Keryl, would love to meet you whenever you are passing through!  I work in Roseville M-F 7:30 to 4:30 and we love to hang out at the Fountains in Roseville, its a beautiful shopping center.  We can meet anywhere in the area.  Just let me know when you in town or PM me and I will give you contact info!!  Thanks for suggesting it!  Where do you live??

I received a letter in the mail from My Oncology Clinical Trials Dept.  It thanks me for my continued participated in the E5103 clinical trial.  Congrats for completing chemo and I'm now in the follow up phase of the study.  It goes on to list blood tests I need 3 mos after treatment end date and onc visits and MUGA, which I already did.  But they follow us every 6 mos from study entry for years 2-5 (history and physical exam) and annually from years 5-15 (history and physical exam) and mammograms are required every year from years 1-15.

I'm with you - as scared as I am about the Avastin, I'm glad to be in the study.  I'll find out if I am receiving it at the end of chemo in 9/10 more weeks.

Base line 65% and on the last scan run three weeks ago.  Although I have to admit I don't know what the numbers all mean, but realize after reading this thread I should look into it more.

My baseline was 57%. I had another one done after AC. I don't have a copy of that one, but as I recall, it didn't change at all.

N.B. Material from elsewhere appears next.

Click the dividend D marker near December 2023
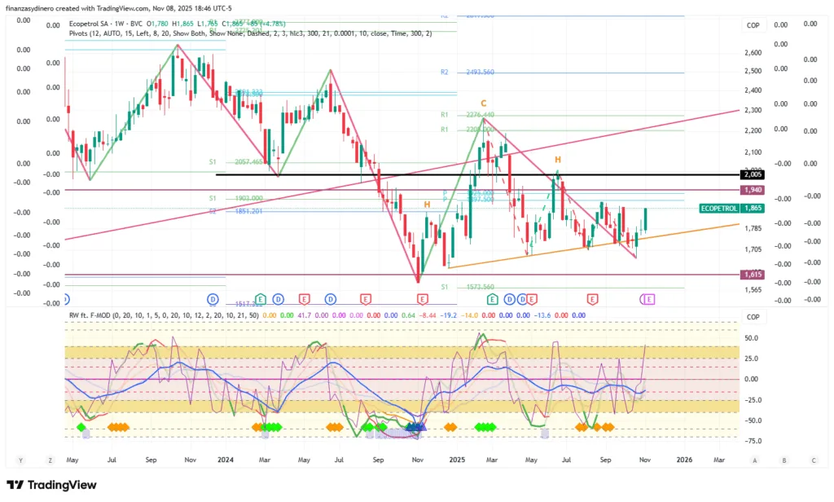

I am having another one on 10/20 now that chemo is done.

I also agree- even with the side effects that I had including the high blood pressure- if I had it to do over again, I would definitely do this study again. Even being taken off the drug after five doses because of the BP, I am glad that I was getting the Avastin. I don't get all hung up on the triple negative thing, but I'm glad I had this weapon.

Mary

I'm just getting back from Chemo - a little tired, but otherwise doing okay.  I was talking to the clinical trial nurse today and we are both curious to see how I do next week when I get the Avastin again.  With the Taxol I get the Avastin every 4th treatment.  I had Avastin with all of the AC and the first Taxol and my SE's were a little more intense - last week was Taxol only and I really did much better which is why we're curious to see how I do next week with Tx 4.

Unk - thanks for the info!

 HAVE A WONDERFUL FRIDAY!

Funny you mentioned neuropathy.  The soles of my feet have been very tender, like I over did it on a home pedicure and I've been getting some shooting pains.  The clinical trial nurse said it may be the early signs of neuropathy.  Ugh!!!  If I do end up with it, will it go away after chemo?

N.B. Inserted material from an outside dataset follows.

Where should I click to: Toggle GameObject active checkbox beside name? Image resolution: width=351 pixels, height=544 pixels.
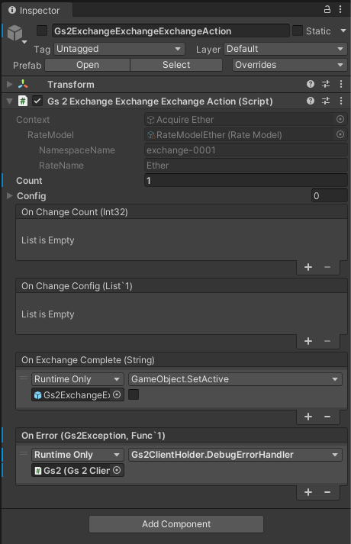coord(42,31)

First, thanks Onty, Kari, and Teresa for calming words last week.

I saw my cardiologist today about decline from 53 to 49 to 45 LVEF. While she wouldn't tell me what to do - said I was between a rock and a hard place - she told me to push oncs for more data on Avastin before deciding to continue if I'm in Arm C. Kind of feel like I'm being pushed back and forth, but realize that no one has answers.

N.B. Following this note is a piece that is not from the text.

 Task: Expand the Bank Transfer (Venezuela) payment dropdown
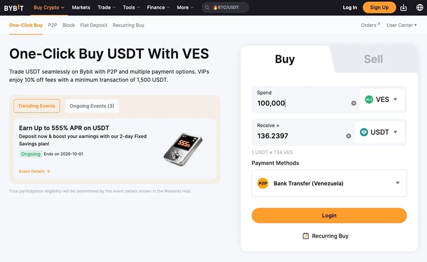coord(329,183)
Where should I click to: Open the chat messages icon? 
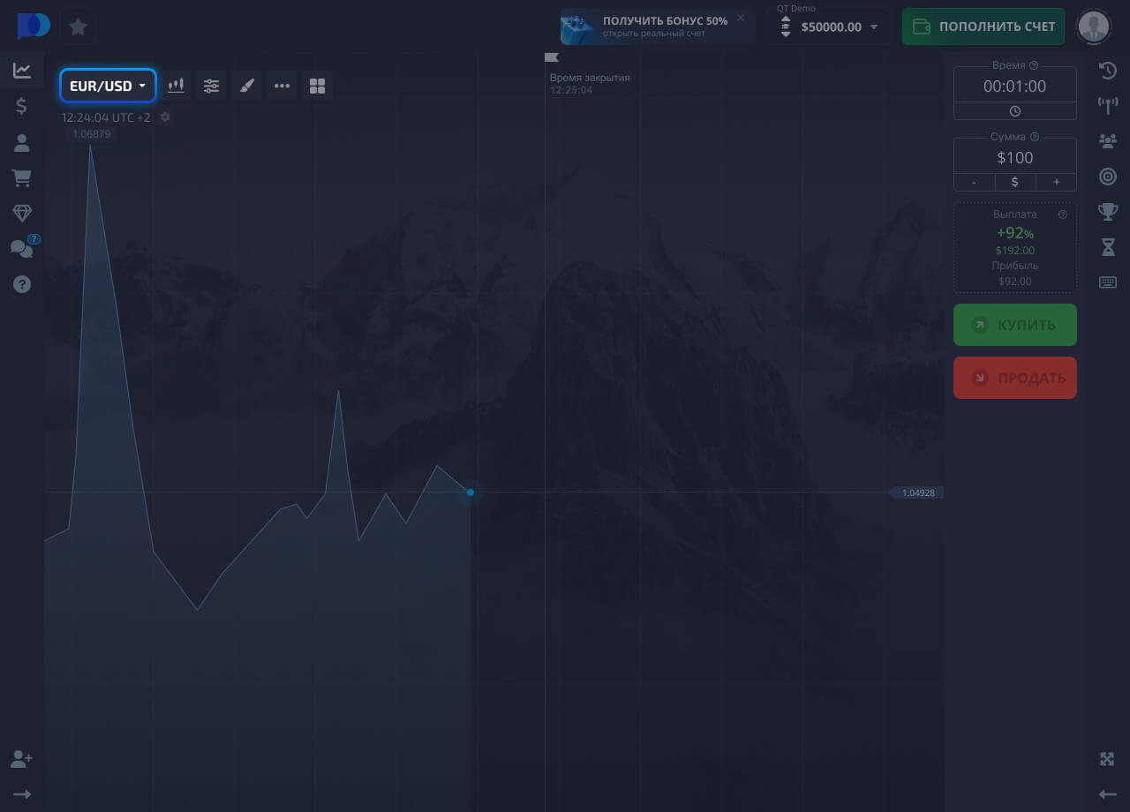[x=22, y=249]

Onc and cardiologist both have said that Adriamycin is the known culprit, and likely the cause, but I'll never know for sure.  Anyway, I need to keep monitoring, and possibly meds down the line if it continues to drop. Still cardiologist said I can live a long healthy life, and even be running marathons, with a LVEF of 40. I'm still waivering, but I have a few days to decide about my last study treatment. Could be a moot point. if I'm in Arm B. And wouldn't it be ironic if I'm in the placebo group. At least I'm feeling less stressed about it.

BTW, my numb toes and now fingers are starting to drive me crazy. Reduced my dosage by 10 pct last week. Sure hope it goes away!

Michelle

Feeling a bit "pissy" today. Wondering whether I could change my oncologist and go some other place? Since I am enrolled in the trial I am guessing I have 3 options. I could start to see another oncologist:

1. In the same practice as my current oncologist.

2. In another practice who participated in this trial.

3. In another practice who does not participate in this trial.

Anyone know from experience the issues with option 2?

Dear Kari,

I am just feeling pissy - from chemo? or lupron?

I thought I saw in the consent form that your onco could ask for unblinding in the interest of your overall health. I'd say LVEF of 45 is a cause for concern. No?